Working with Teaching Assistants and a Teaching Team

Large enrollment courses at Cornell often involve a teaching team of faculty, graduate and undergraduate teaching assistants, postdocs, and course administrators. Communication is crucial to ensuring consistent policies and fairness for students, as well as maintaining a positive experience for all members of the teaching team. For example, it is unfair to students if there is one teaching assistant who is an "easy grader," accepts late homework, and provides an exam review sheet, when the other teaching assistants do not. Strive to provide consistent guidelines, communication with students, course resources, and grading expectations. The techniques below are just a few strategies that instructors have used to collaborate effectively with teaching teams.

Foster Collaboration and Communication

  • Spend time at the beginning of the semester discussing common goals and learning outcomes for the course. Ask the team for input on course design, learning activities, or policies.
  • Establish regular meeting times and communication channels with the teaching team throughout the semester. Ask team members to block off time on their calendars for meetings, exam proctoring, and for grading. Let people know about grading deadlines at the beginning of the semester.
  • Spend time during the first week of class introducing the teaching team to your students and highlighting the strengths that they bring to the course (e.g., research specializations or experiences). Consider providing photos and short bios, which can be posted on Canvas or included in the syllabus.
  • Let students know the appropriate contact person for different types of questions. For large courses, consider setting up a course email account.
  • Ask for frequent feedback from team members, or set up a system for them to let you know what is going well in the course, what students are confused about, or concerns about specific students; often they may be aware of issues with students that need to come to the attention of the team.

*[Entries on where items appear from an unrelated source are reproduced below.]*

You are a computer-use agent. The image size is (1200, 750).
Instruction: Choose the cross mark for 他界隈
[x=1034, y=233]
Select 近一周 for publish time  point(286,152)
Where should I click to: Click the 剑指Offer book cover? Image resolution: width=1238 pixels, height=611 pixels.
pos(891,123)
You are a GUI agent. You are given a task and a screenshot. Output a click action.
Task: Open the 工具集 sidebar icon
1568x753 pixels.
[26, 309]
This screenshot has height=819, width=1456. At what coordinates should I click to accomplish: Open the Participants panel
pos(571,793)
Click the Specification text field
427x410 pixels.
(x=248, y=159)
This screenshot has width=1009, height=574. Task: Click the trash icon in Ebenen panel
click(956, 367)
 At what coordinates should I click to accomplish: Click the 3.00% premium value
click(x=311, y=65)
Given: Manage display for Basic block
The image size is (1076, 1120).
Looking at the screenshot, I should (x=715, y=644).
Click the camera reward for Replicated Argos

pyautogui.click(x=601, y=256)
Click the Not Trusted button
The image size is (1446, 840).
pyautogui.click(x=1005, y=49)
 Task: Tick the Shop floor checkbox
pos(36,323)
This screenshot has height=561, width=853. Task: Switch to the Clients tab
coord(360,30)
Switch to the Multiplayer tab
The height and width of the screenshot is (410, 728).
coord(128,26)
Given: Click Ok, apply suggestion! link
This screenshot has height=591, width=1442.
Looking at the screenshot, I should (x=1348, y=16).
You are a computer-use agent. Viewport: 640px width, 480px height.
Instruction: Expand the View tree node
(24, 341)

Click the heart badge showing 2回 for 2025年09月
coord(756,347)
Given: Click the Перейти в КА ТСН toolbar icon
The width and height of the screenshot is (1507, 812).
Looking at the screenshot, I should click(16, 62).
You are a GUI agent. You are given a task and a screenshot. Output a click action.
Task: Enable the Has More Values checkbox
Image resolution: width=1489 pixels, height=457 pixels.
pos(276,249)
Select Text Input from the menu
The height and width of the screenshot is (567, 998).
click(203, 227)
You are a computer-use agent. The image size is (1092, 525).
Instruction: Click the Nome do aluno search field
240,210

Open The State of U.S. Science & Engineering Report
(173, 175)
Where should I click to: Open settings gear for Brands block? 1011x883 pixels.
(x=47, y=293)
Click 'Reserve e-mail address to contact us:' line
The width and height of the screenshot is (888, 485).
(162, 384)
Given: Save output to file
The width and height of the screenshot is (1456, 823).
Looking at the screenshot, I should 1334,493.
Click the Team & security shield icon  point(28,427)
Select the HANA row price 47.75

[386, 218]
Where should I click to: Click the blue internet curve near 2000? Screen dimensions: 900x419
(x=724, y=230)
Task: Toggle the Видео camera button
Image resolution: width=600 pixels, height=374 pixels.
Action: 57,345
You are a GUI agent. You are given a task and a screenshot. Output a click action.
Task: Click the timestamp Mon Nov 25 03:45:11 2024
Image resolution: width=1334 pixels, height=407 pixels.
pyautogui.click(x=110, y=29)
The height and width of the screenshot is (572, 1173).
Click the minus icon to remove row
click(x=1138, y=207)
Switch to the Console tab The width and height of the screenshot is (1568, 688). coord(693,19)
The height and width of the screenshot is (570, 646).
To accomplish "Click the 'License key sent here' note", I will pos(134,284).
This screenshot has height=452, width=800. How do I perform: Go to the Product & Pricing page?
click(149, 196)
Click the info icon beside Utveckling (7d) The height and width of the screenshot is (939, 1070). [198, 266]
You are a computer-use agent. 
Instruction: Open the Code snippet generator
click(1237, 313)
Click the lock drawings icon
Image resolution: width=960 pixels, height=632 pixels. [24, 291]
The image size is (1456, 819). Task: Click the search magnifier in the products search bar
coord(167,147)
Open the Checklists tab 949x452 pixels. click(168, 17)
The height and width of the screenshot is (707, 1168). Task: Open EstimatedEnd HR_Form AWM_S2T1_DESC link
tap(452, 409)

Highlight Expectations Early

  • Communicate clear roles, tasks, and timelines.
  • Set expectations for your teaching assistants about how they should interact with students in a professional and fair manner.
  • If working with multiple teaching assistants, ensure the division of work is fair. Check in to see how long tasks are actually taking compared to how long you expect them to take. Adjust tasks and expectations accordingly.

Establish & Maintain Clear Grading Guidelines 

  • Review or create rubrics together. 
  • Consider using Gradescope for grading since it makes it easy to coordinate grading among multiple graders without needing to exchange physical paper copies. This can also make it easier to adjust grading if you need to change the criteria or rubric after grading has started.
  • Calibrate graders by grading several assignments as a group and comparing them.
  • Provide guidelines on how much and what kinds of feedback to give.
  • Monitor for grade disparities between graders by reviewing and comparing a selection of their assignments.
  • Ask graders to report on the time it takes them to grade and handle student inquiries about grading. If time exceeds expectations, work on decreasing the time required for tasks.

Mentoring Graduate Teaching Assistants

  • Help your incoming graduate teaching assistants prepare for their teaching responsibilities by asking them to participate in CTI’s Teaching Assistant Online Orientation and in our graduate student teaching institutes.
  • Arrange meetings at the beginning and throughout the semester to:
    • Discuss pedagogical approaches.
    • Share effective teaching strategies.
    • Reflect on potential or common problems with students in classes and office hours and discuss appropriate solutions.
    • Review best practices in asking and answering questions to promote student learning.
  • Conduct classroom observations to provide feedback. 
    • Schedule a class observation and meet briefly for a pre-observation session to discuss what they would like you to observe.
    • Observe and take narrative notes.
    • Meet with them within 48 hours to debrief.
  • Introduce self-evaluation techniques such as keeping a reflective journal or notes that will help graduate students develop their teaching practice and perhaps create a teaching portfolio.
  • Encourage teaching assistants to solicit feedback on their teaching by asking students to write something that has been helpful for their learning and something that would improve their learning in this class.
  • Arrange for teaching assistants to do peer observations of each other for peer feedback.